CLEVELAND — The five-star rating program, Step Up To Quality, helping set the standard for your child’s education could be at risk, according to a measure approved by Ohio’s General Assembly.

The worry of a mom comes naturally, and for Leah Ross, that worry started to build years ago during her search for childcare.

“We live in the city and our neighborhood it is hard; It’s really hard. I think overall like generationally there’s been a divestment from our community and it shows,” she said. “The energy and the investment is not always there.”

After committing to a commute and financial assistance, she and her husband enrolled their kid at The Music Settlement.

“For families, in order for them to work and for them to work they need to have a trusted place for their child to be so that when they’re at work, they’re at work and they know that their child is in good hands,” Karen Heitlinger, Early Childhood Chair, Music Settlement.

The daycare rated five stars through the state’s Step Up to Quality program, which started in 2012.

“We were part of the pilot program, so we helped define for the state what quality looked like,” Heitlinger said.

To participate and earn stars, programs must offer research-based curriculum, outreach programs and professional development.
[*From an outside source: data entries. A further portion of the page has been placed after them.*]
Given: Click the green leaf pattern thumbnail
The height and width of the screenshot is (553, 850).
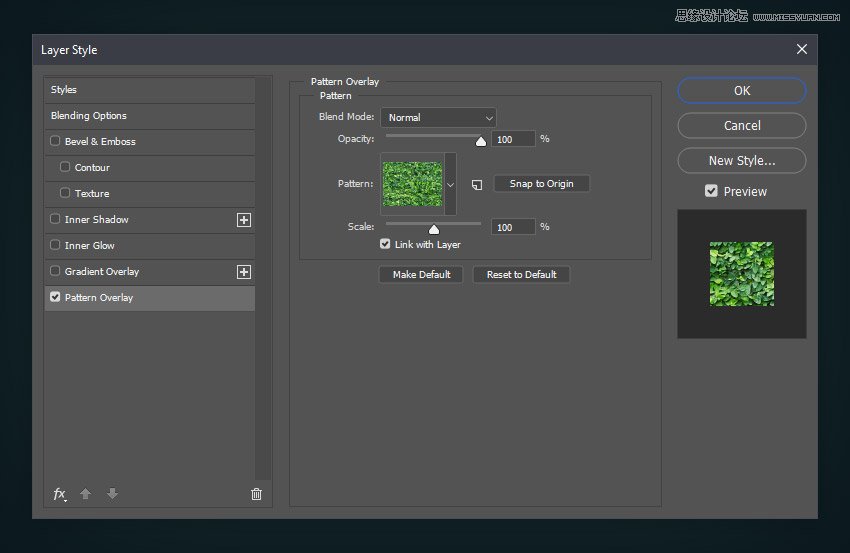Looking at the screenshot, I should 412,184.
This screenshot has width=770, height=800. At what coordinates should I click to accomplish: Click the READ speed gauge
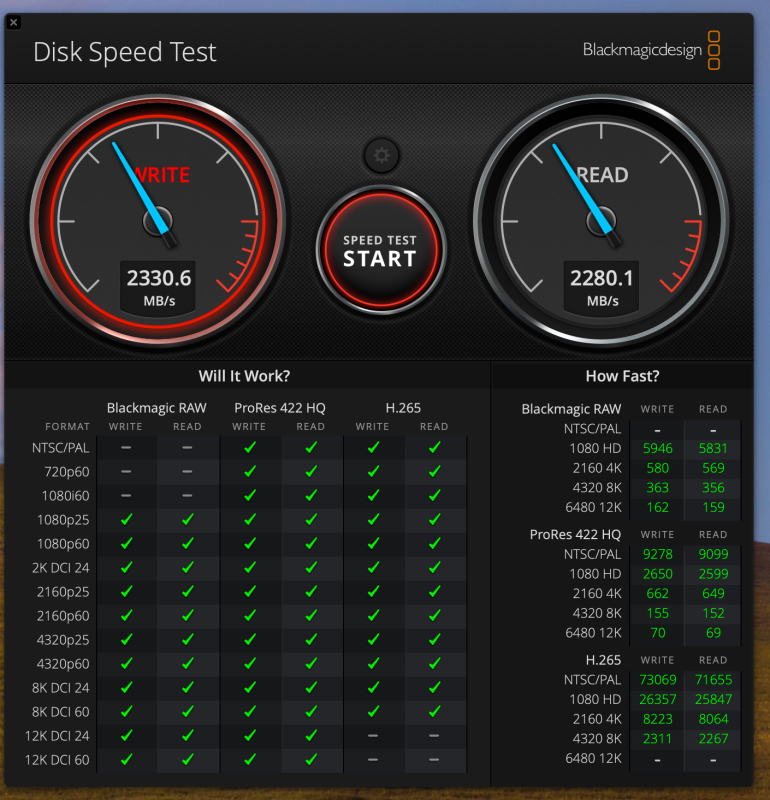[601, 221]
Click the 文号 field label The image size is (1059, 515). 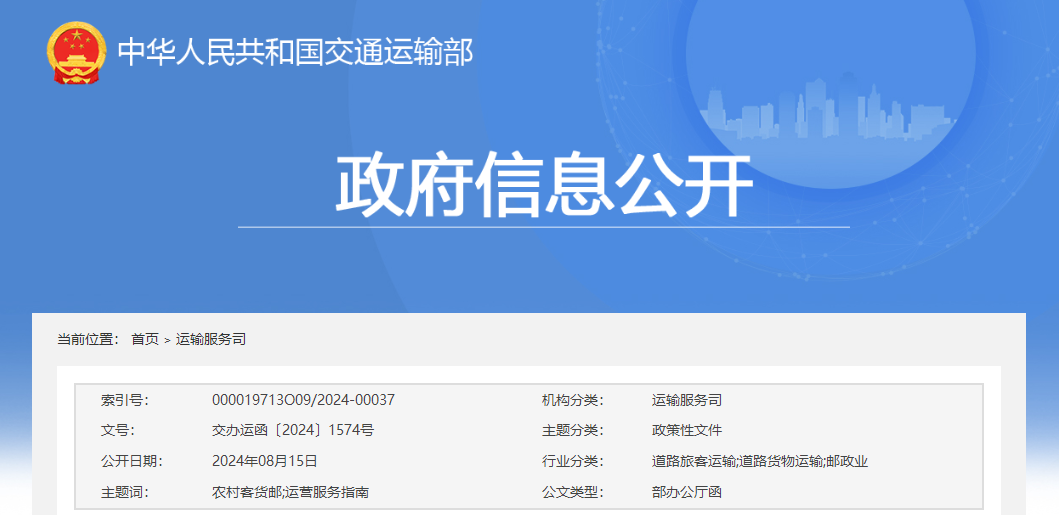[x=117, y=431]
Employees must also have certain levels of education.

“It’s helpful to communicate to parents what to look for,” said Heitlinger.

However, with approval from Governor Mike DeWine, the program could be cut through December 2022 as the state looks to get more parents back to work full-time and expand childcare options.

“To take this opportunity to then try to dismantle a system that was set up for equality is an injustice to the children,” said Nancy Mendez, Starting Point CEO.

The change was added as an amendment to Ohio HB 169, which details the $639 million in government funding allocated for child care providers. Mendez says dismantling decades of early education standards and research puts children and their development growth at risk.

“Here we are at a point with a crisis with covid and a crisis with a staffing shortage and the one thing we want to do is then remove quality. It’s going to hurt our children. It’s going to hurt them now and hurt them as adults later on.”

Mendez hopes one of the solutions requires more community involvement and possibly input from business professionals who can help guide many childcare providers through surviving.

For parents like Ross, childcare remains essential, but she says it shouldn’t add to her constant worry of her children.

“It should be more than babysitting. It should be teaching wonder, teaching curiosity, teaching early literacy like learning how to do the basic things that create a love for learning,” she said. “When we are put at such a disadvantage of having choices we are putting a choice on our kids that determines so much of their future.”